• AIM
Transcribe the entire review of the black-and-white African wildlife photography book below word for word, including the author and publication lines.

___ TEXT TO READ

Author : David Gulden
Published : 2012-10-01

Nature's patterns can be stark and amusing, stunning, and noble. And when you look at them in black and white, devoid of color, they actually seem stronger, more pronounced. That's the effect of David Gulden's grand new book on African wildlife, a book that captures your eye and starts you dreaming about a photographic safari.

Pulled from a dozen years of photographing zebras, elephants, lions, impalas, waterbucks and other wildlife in places such as Aberdare National Park, Tarangire National Park, Amboseli National Park, Tsavo National Park, Tsavo West National Park, the 94 black-and-white prints in this coffee-table-sized book force you to stop and linger over each one. And to return again to see what you might have missed the first time you looked at them.

Through his eyes we are treated to the geometries of wildlife: zebras in reflection, baby rhinos in somewhat comical scale against their mothers, cheetas at play, bull elephants in springs, and colobus monkey's in mid-air.

______
___ DATA SECTION

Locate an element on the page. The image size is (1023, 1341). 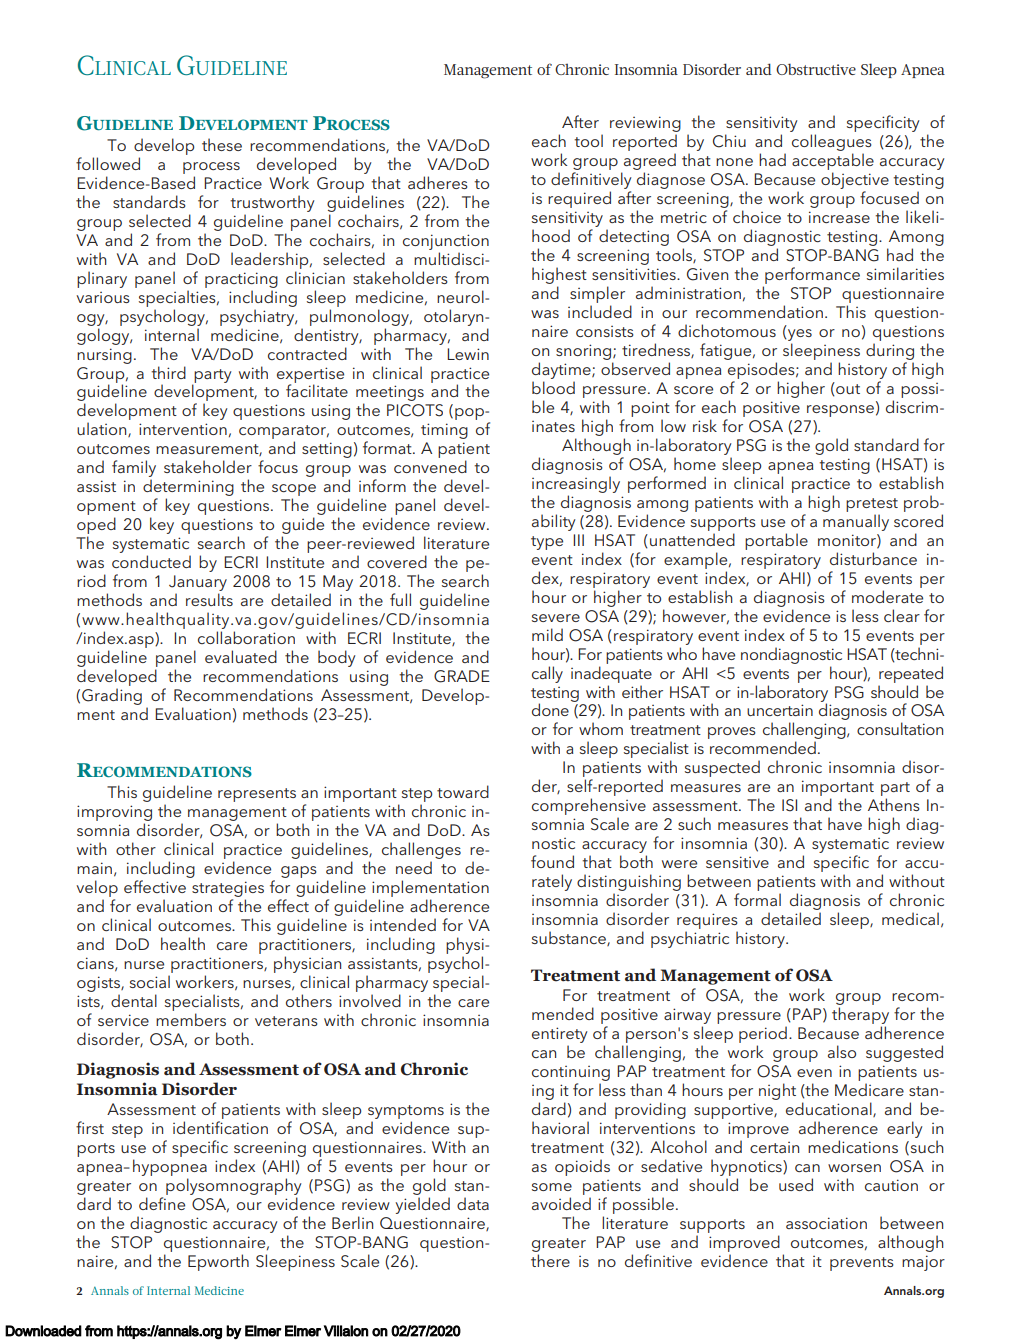
also is located at coordinates (842, 1051).
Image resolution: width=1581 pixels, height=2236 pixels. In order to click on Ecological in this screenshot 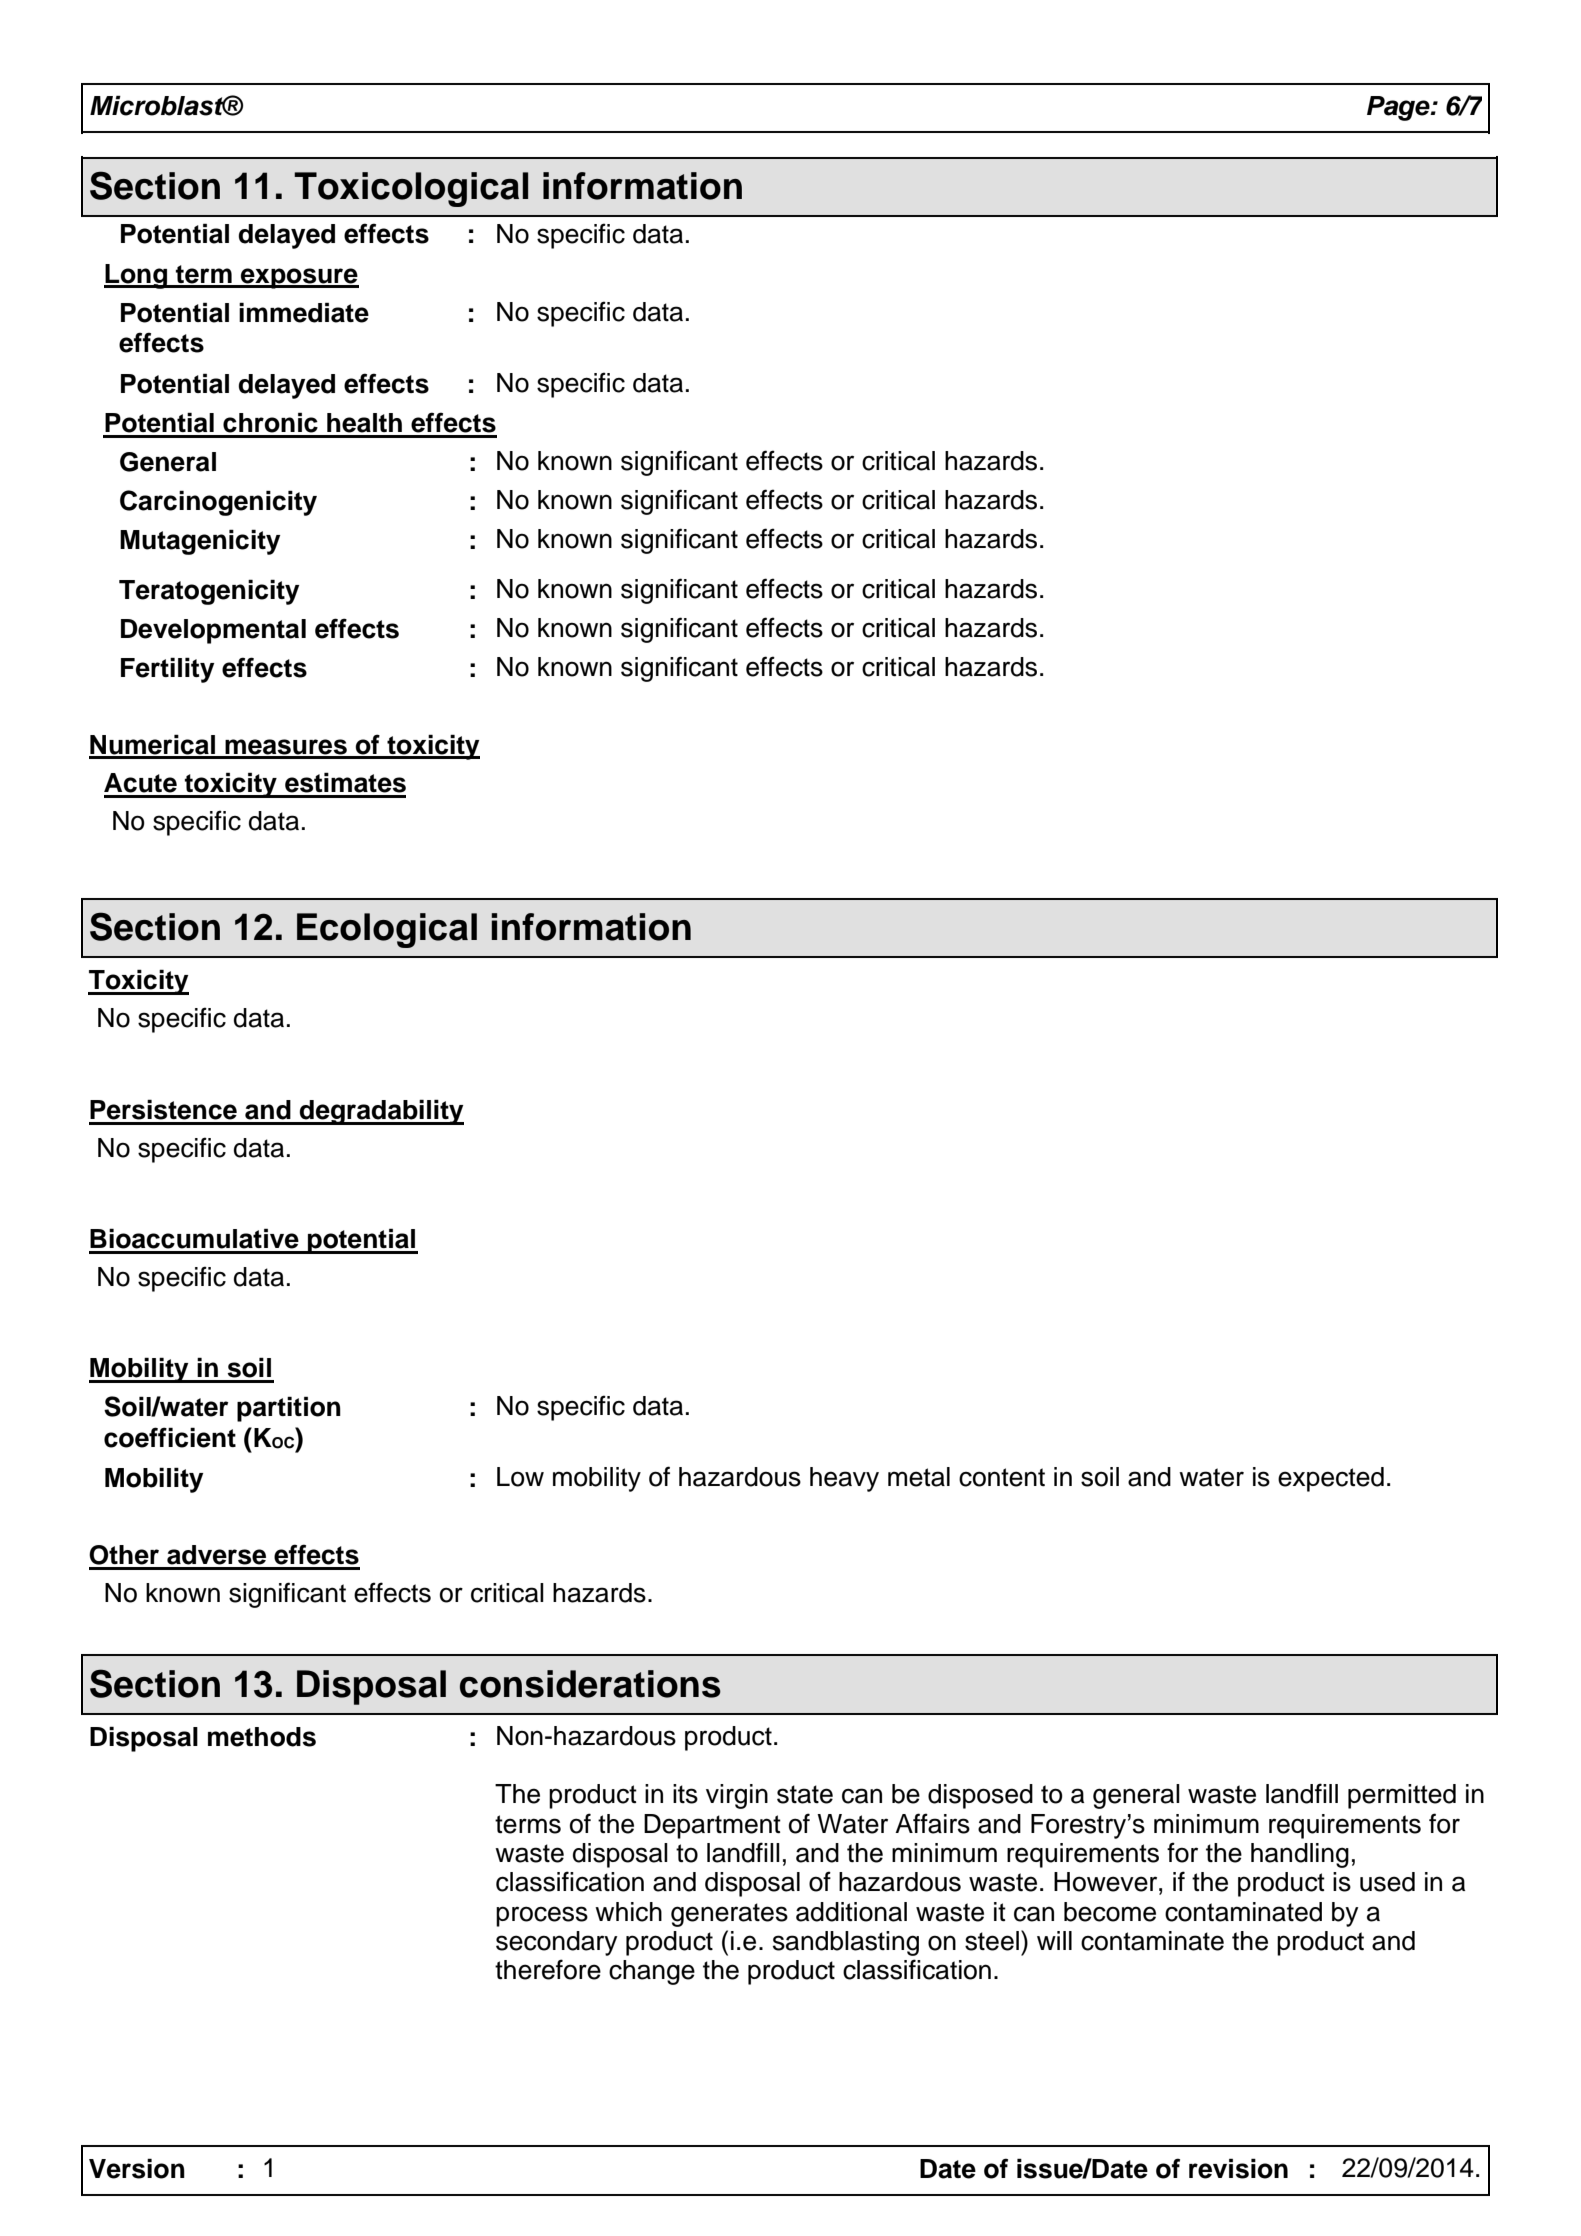, I will do `click(387, 930)`.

______

• TASK RESULT
Author : David Gulden
Published : 2012-10-01

Nature's patterns can be stark and amusing, stunning, and noble. And when you look at them in black and white, devoid of color, they actually seem stronger, more pronounced. That's the effect of David Gulden's grand new book on African wildlife, a book that captures your eye and starts you dreaming about a photographic safari.

Pulled from a dozen years of photographing zebras, elephants, lions, impalas, waterbucks and other wildlife in places such as Aberdare National Park, Tarangire National Park, Amboseli National Park, Tsavo National Park, Tsavo West National Park, the 94 black-and-white prints in this coffee-table-sized book force you to stop and linger over each one. And to return again to see what you might have missed the first time you looked at them.

Through his eyes we are treated to the geometries of wildlife: zebras in reflection, baby rhinos in somewhat comical scale against their mothers, cheetas at play, bull elephants in springs, and colobus monkey's in mid-air.